One of our definitional challenges to the question of whether computers can learn to think rests on the ability to formulate knowledge that has not been explicitly provided. In the chess example there is a large but finite limit to the permutations of movement of the chess pieces. There is no such limit to human knowledge. So a truly intelligent AI needs to be able to develop new and original ideas from the available data it stores. And ChatGPT and its peers appear to be able to do so up to a point—but at least for now they remain limited which is why they make mistakes, and sometimes invent answers where their knowledge base is thin. But you may say in defense that this is a challenge that can be remediated in time—all it requires is more information. And to a degree that is certainly true but let us recall an earlier limitation, emotional intelligence.
Computers and computer programs are very good at doing repetitive tasks, calculating impossibly large numbers and screening equally huge volumes of raw data at speeds no humans could possibly replicate. What they do not do is feel. And by feel I do not mean process sensory input as in see or hear. They lack emotion. In a very real sense the brightest AI is nothing more than an electronic Golem. Imbued with sufficient examples of how humans act and react they are more than capable of giving the appearance of feeling but they do not feel; at least in part because their actions and reactions have no consequence for them.

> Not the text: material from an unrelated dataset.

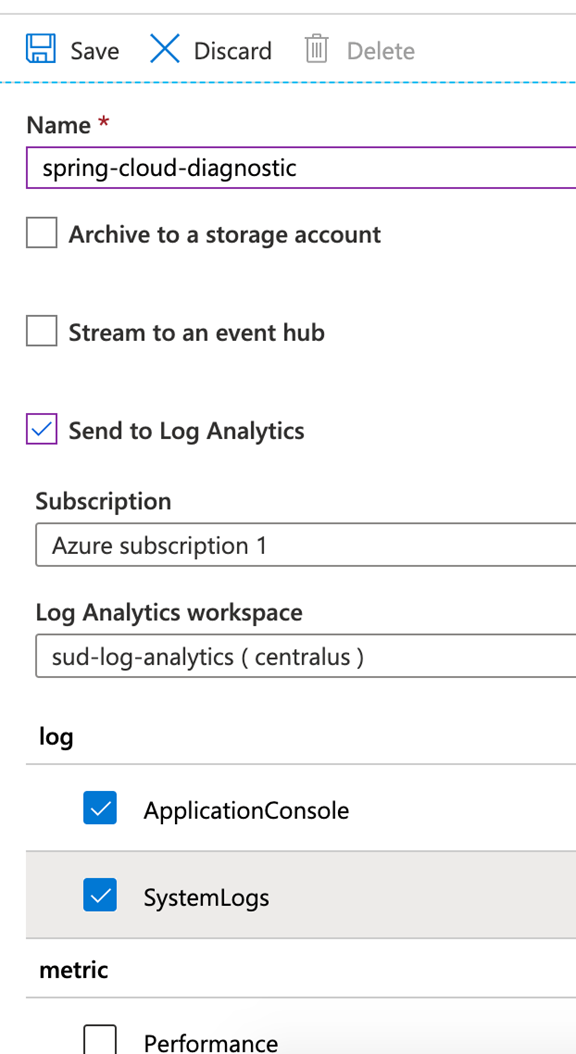The width and height of the screenshot is (576, 1054).
Task: Click the Discard button label
Action: click(x=233, y=51)
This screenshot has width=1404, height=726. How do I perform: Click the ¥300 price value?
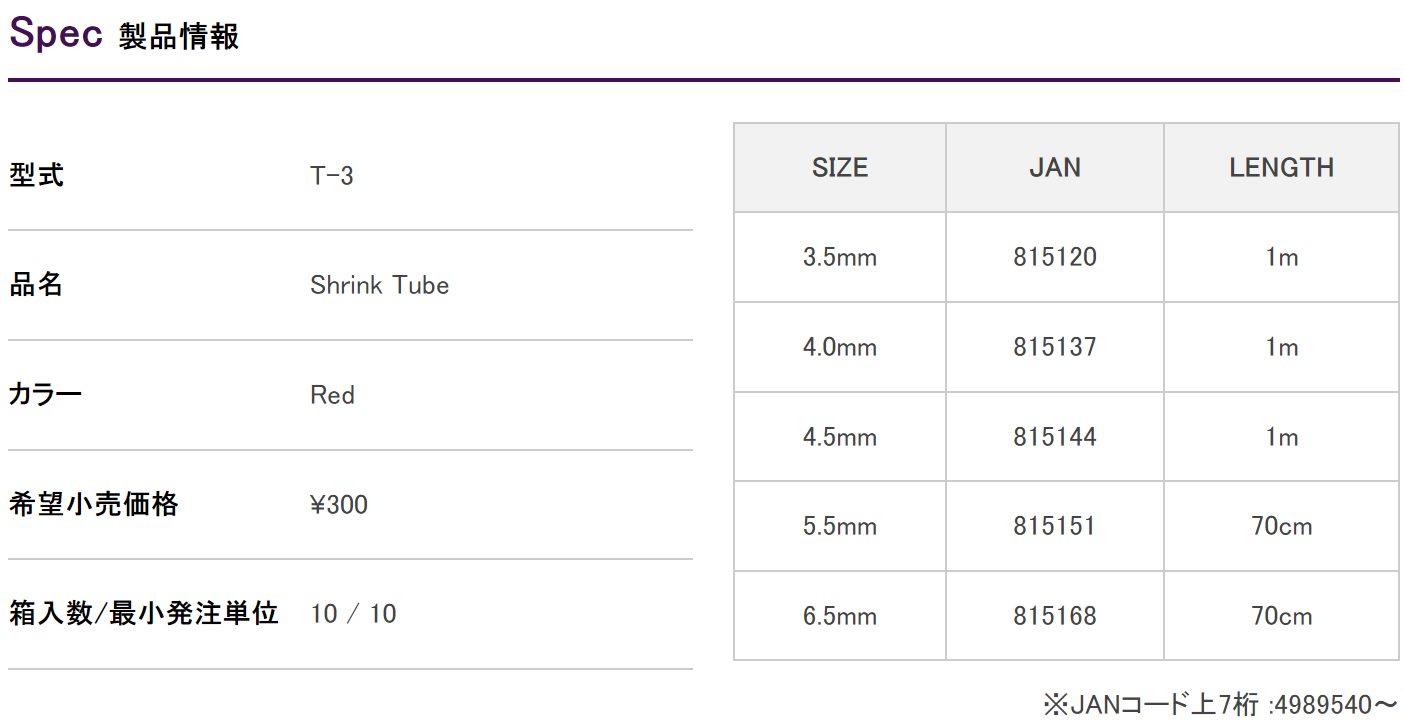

Remember that scene in Clarke’s 2001 Space Odyssey where the HAL computer pleads with the human Astronaut , Dave, not to dismantle its brain? That was Clarke revealing the magic trick. HAL had a directive but no sense of consequence. It could reason and conjecture that this or that action was inimical to the success of its mission but it could not relate to the consequence of its own actions. Even in its death, as it expresses something akin to fear, HAL lacks that ineffable spark that makes us human.
It is not just the lack of consequence but also a raft of human traits that HAL and its real-life imitator, ChatGPT lack. Intuition, compassion, morality, empathy, instinct and more; abilities that humans possess not solely by virtue of thought but endowments of human spirit. No doubt given sufficient time we could teach programs to mimic such attributes but how could we ever trust them to make decisions for our welfare based on mimicry?
For this reason, my modest proposal is that we realign our objectives and focus less on AI as a substitute and more on tools to aid human intelligence. Use computers to do what they do best; help us to conduct rapid data analysis, survey the body of known information, assess the probabilities of success for alternate paths of action, advise but do not determine. Humans are imperfect and humans will continue to make imperfect decisions with or without computer assistance, but they will be humankind’s decisions and not the impersonal and inanimate reckonings of a machine we mistake for a God.